我々のミッションは「スモールビジネスを、世界の主役に。」です。
ERPと呼ばれる基幹業務を支えるシステム群は、過去は限られた大企業だけが手に入れることができるものでしたが、その裾野を広げ、少人数でお店を展開されているような会社様でも、活用していただけるようにサービスを作り上げてきました。
また、ミッションを追求する上で共通して持っていたい価値観・大事な考え方として「価値基準」を掲げています。
特に中央の「freeeはマジ価値を届けきる集団である」という考え方を最も大事にしています。これはお客様にとって、本質的に(マジに)自信を持って価値があると言える仕事をしていく集団でありたい、ということです。

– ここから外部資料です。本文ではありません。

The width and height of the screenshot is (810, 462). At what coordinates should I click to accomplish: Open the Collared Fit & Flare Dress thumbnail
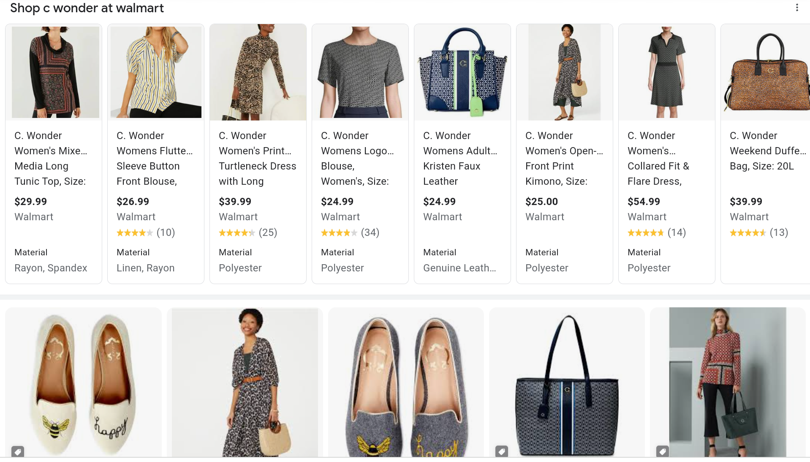click(666, 72)
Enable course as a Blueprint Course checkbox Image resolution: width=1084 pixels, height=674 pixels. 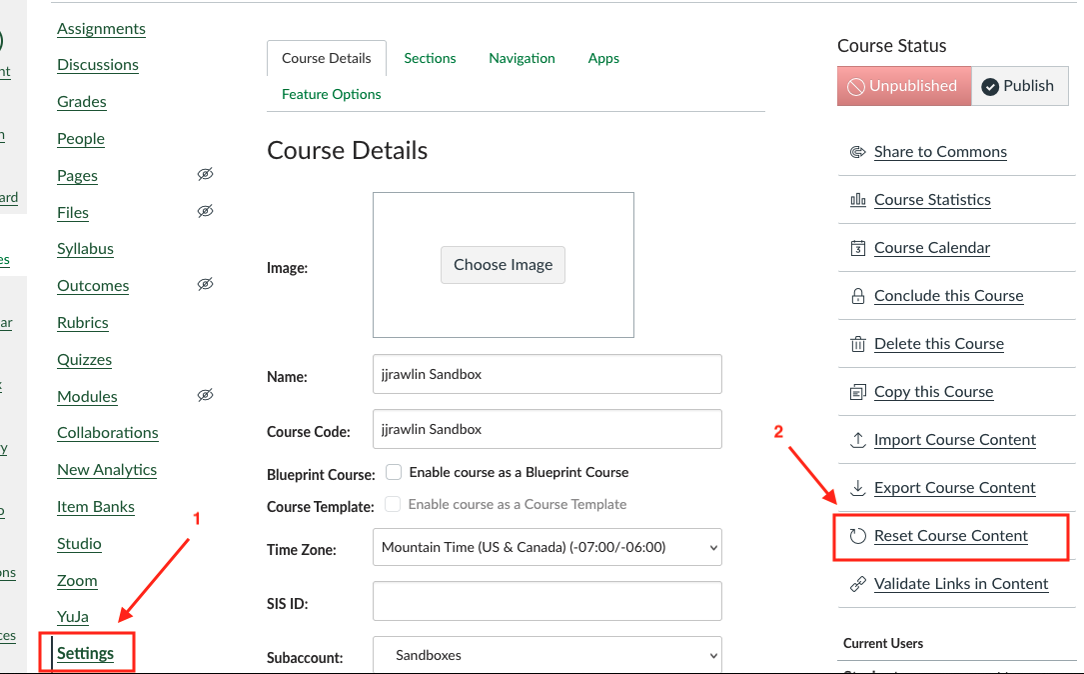point(394,472)
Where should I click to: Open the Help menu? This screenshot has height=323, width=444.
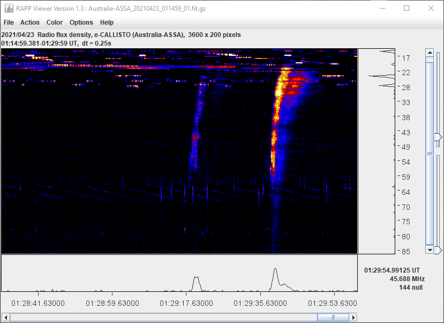pos(107,23)
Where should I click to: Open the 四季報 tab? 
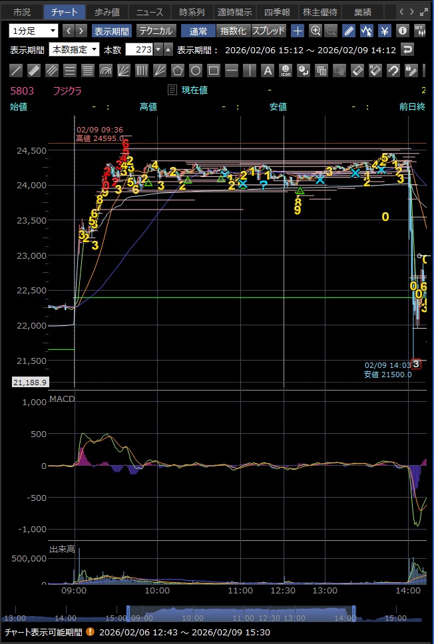coord(277,12)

ちなみに全社のエンゲージメントサーベイでもっとも高いスコアが出ている設問が、これらの「ミッション共感」「カルチャー共感」に関するもので、ともに90%を超えています。
また我々は、ありたい組織の姿を「ムーブメント型チーム」として、社会運動のような組織を目指しています。
スライドのように、「自律性」がありながらもバラバラではなく「一体感」があり、ミッションから「一貫性」がある組織を実現できれば、ムーブメントとなり、イノベーションが起こりやすい組織となるのではないか、という仮説を持って日々取り組んでいます。

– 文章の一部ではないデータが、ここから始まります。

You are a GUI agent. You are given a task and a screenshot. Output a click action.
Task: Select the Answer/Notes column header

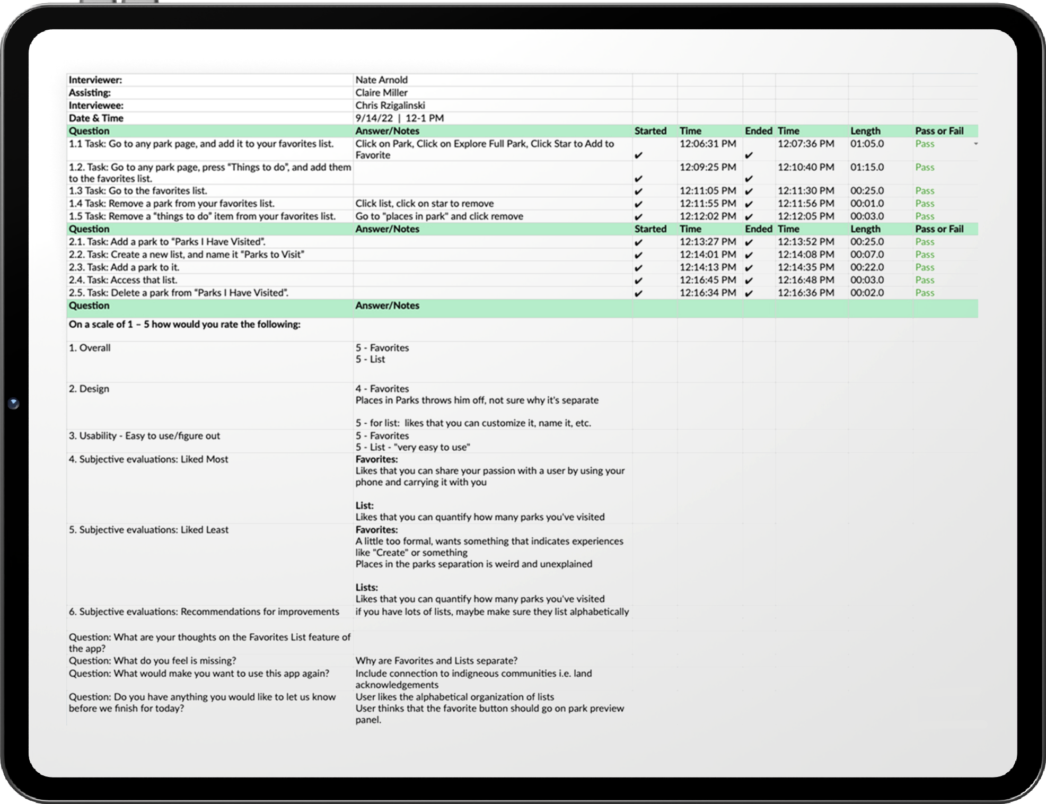pos(386,130)
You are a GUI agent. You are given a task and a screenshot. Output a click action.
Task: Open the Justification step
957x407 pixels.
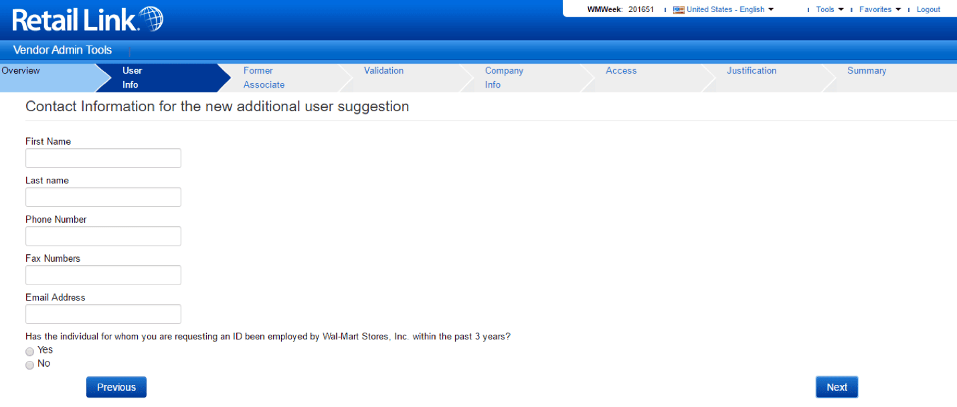pyautogui.click(x=752, y=70)
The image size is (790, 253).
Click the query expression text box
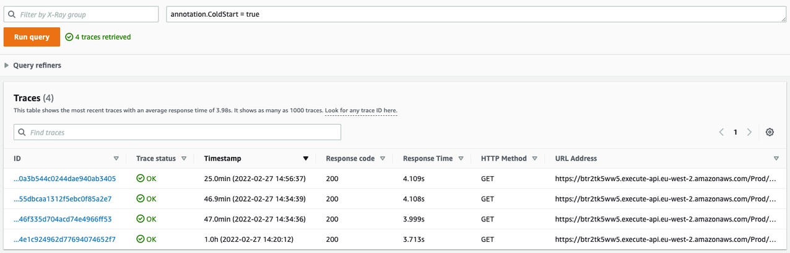tap(475, 14)
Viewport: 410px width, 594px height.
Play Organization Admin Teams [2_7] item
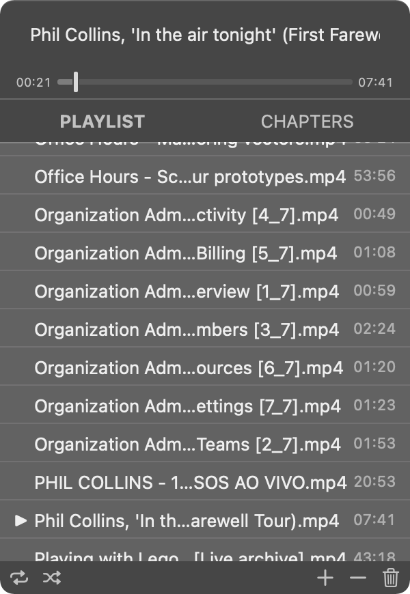(x=187, y=444)

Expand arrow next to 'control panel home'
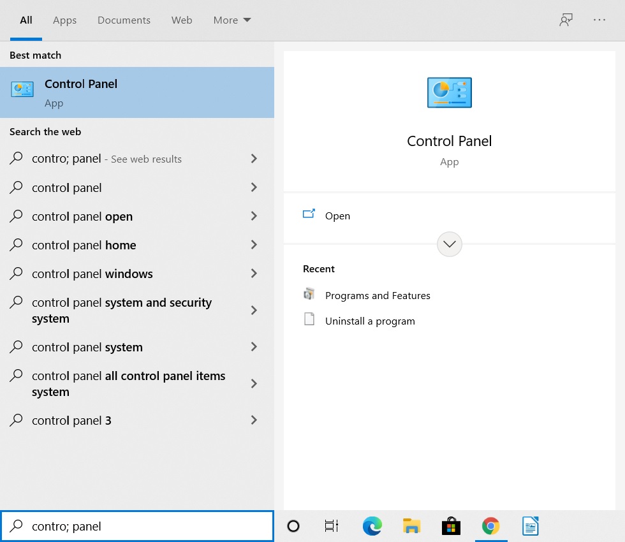254,245
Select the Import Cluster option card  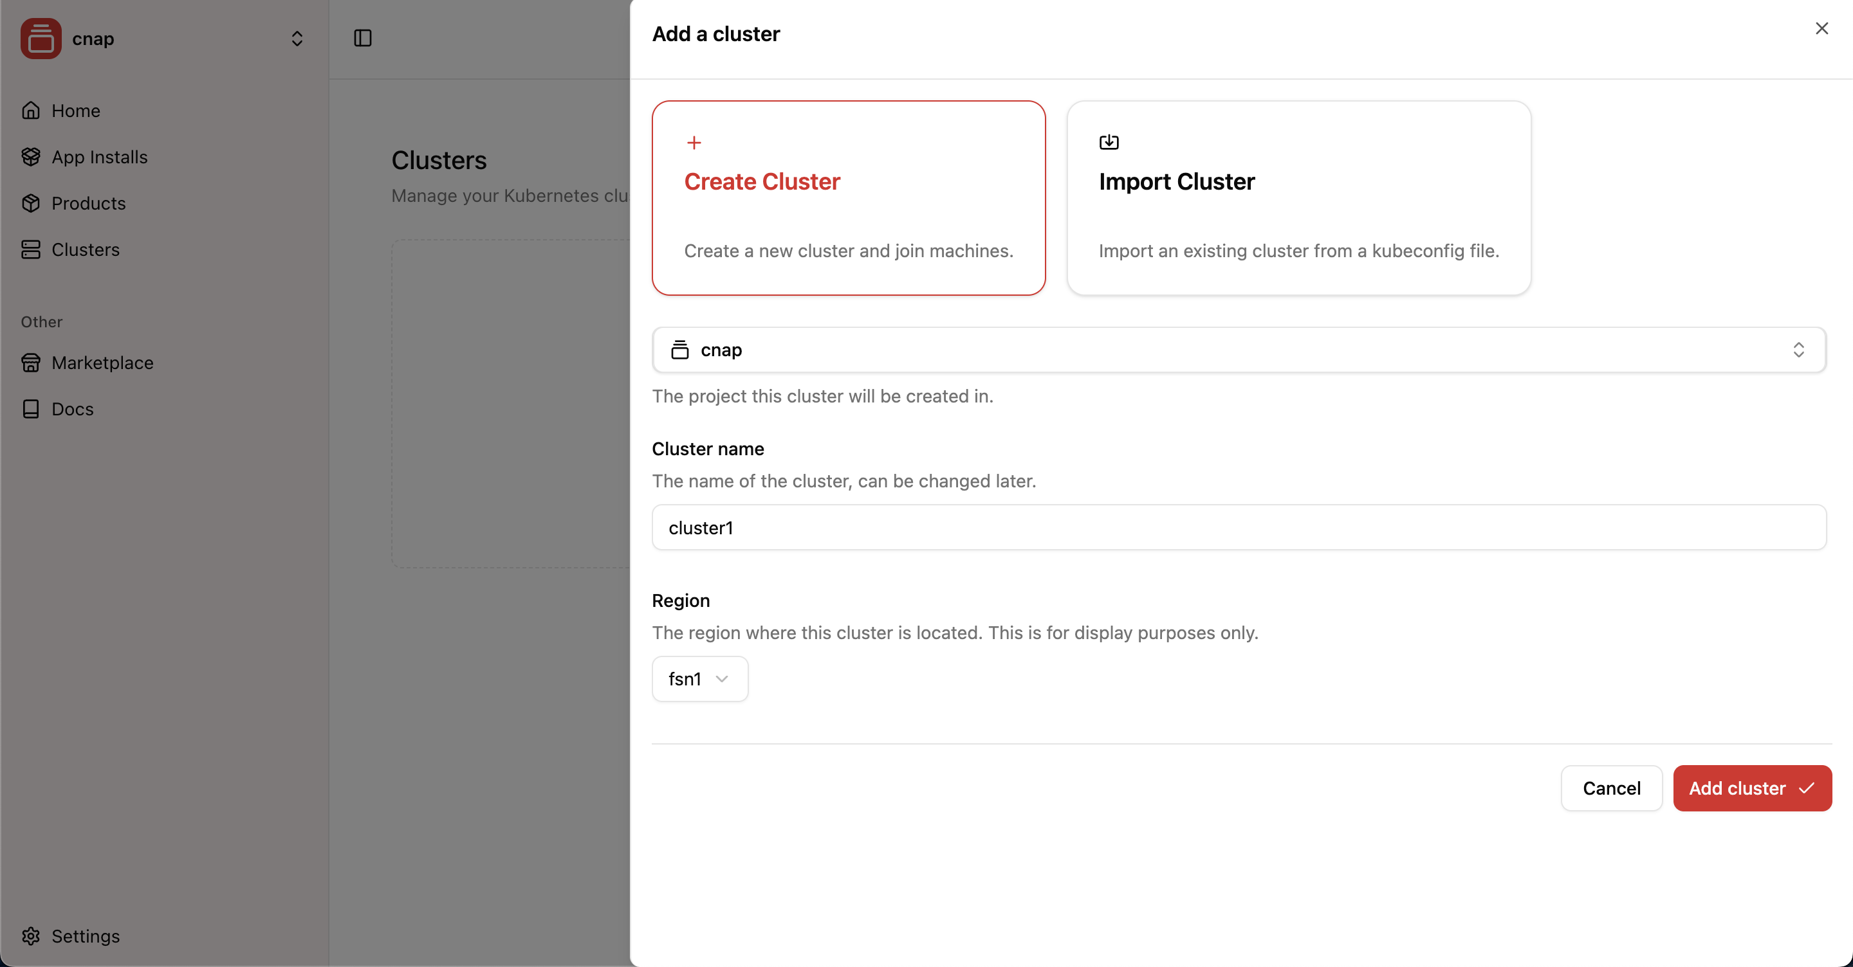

そして、これらの要素を持った組織をつくっていく上で、OKRはとてもマッチしていたと考えています。
OKR活用に到るまでの経緯
freeeでは、OKRは創業初期から採用しています。OKRを徹底活用していたGoogle社出身者が創業時からメンバーにいたこともありますが、「何故やるのか」にこだわる文化や、方向性を揃えたいという考えに、OKRがフィットしていたからです。
そして4年目で50名から100名程度の規模となった時点で、人事制度を導入しました。人数が増えてくるとみんながバラバラの方向を向きそうになります。そこで、freeerとして目指すべき人物像、どういった人が社内に多くいる状態が望ましいかという定義をつくり、その人物像に向けて成長をドライブするための人事制度を導入しました。

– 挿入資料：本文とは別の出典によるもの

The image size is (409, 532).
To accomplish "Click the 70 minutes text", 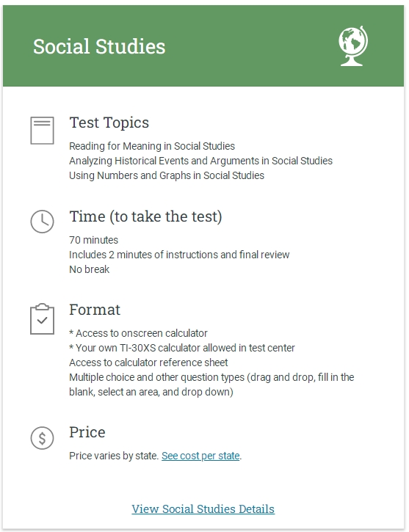I will pyautogui.click(x=94, y=240).
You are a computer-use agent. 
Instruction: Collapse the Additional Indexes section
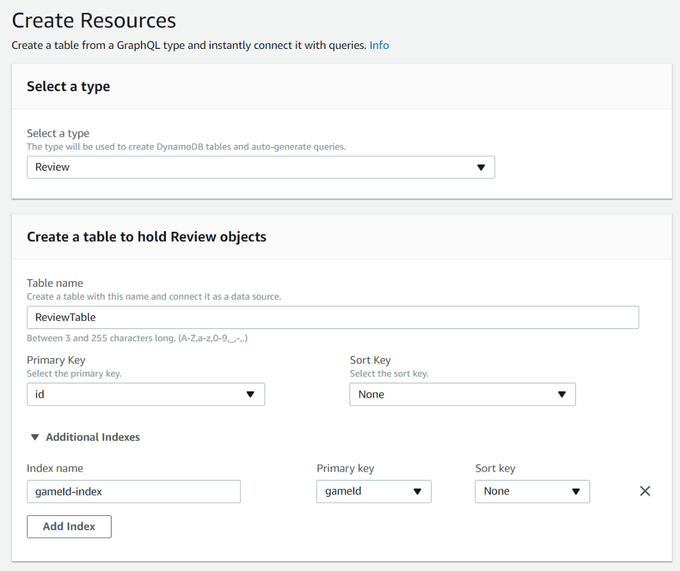pyautogui.click(x=92, y=437)
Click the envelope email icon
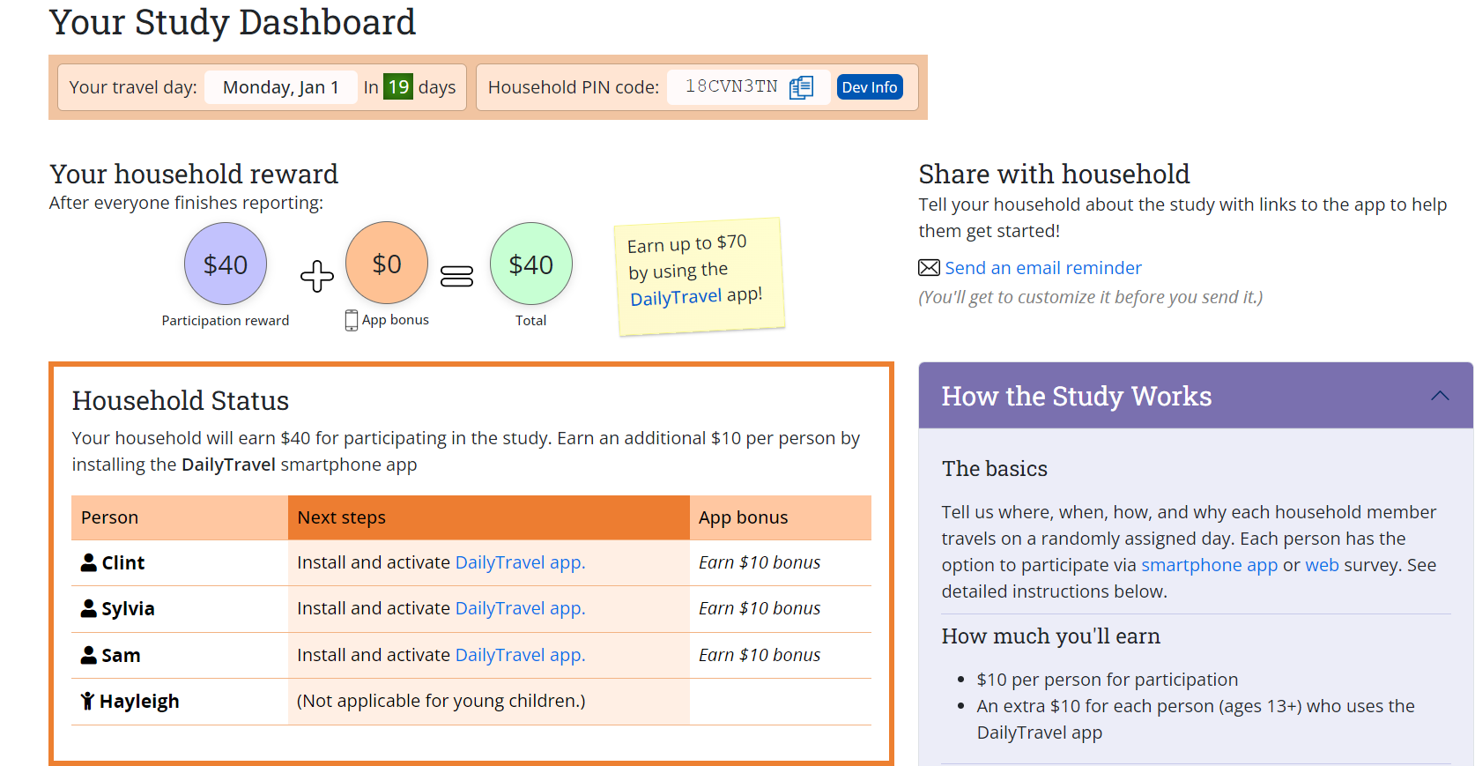The image size is (1475, 766). pos(929,268)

また同時に、人事制度ができたことによってOKRに挑戦的に取り組むことにブレーキがかからないように、人事制度とOKRの紐付けは最小限に留めています。
さらに上場の準備を始めた頃から、より徹底的にOKRを徹底的に活用しようと、ガイドラインなどを作って取り組みました。この段階で挑戦重視のOKRと達成重視のOKRを明示的に使い分けるようにもなりました。また、組織が大きくなると部門同士の連携が難しくなるため、連携にもOKRを活用し始めました。
現在のOKR運用は、まず中長期を見据えた3年程度のOKRを設定し、本年度のOKR、本部のOKRとブレイクダウンするものとなっています。加えて、プロダクトやプロジェクトでのOKRを設定することもあります。サイクルは年間と四半期があり、年間を達成するために四半期で回しています。
人事評価制度としてOKRを使っていないが故にできることですが、OKRを必須で作るのは本部までです。それ以降は部門に任せていて、個人OKRも設定するところもあれば、しないところもあります。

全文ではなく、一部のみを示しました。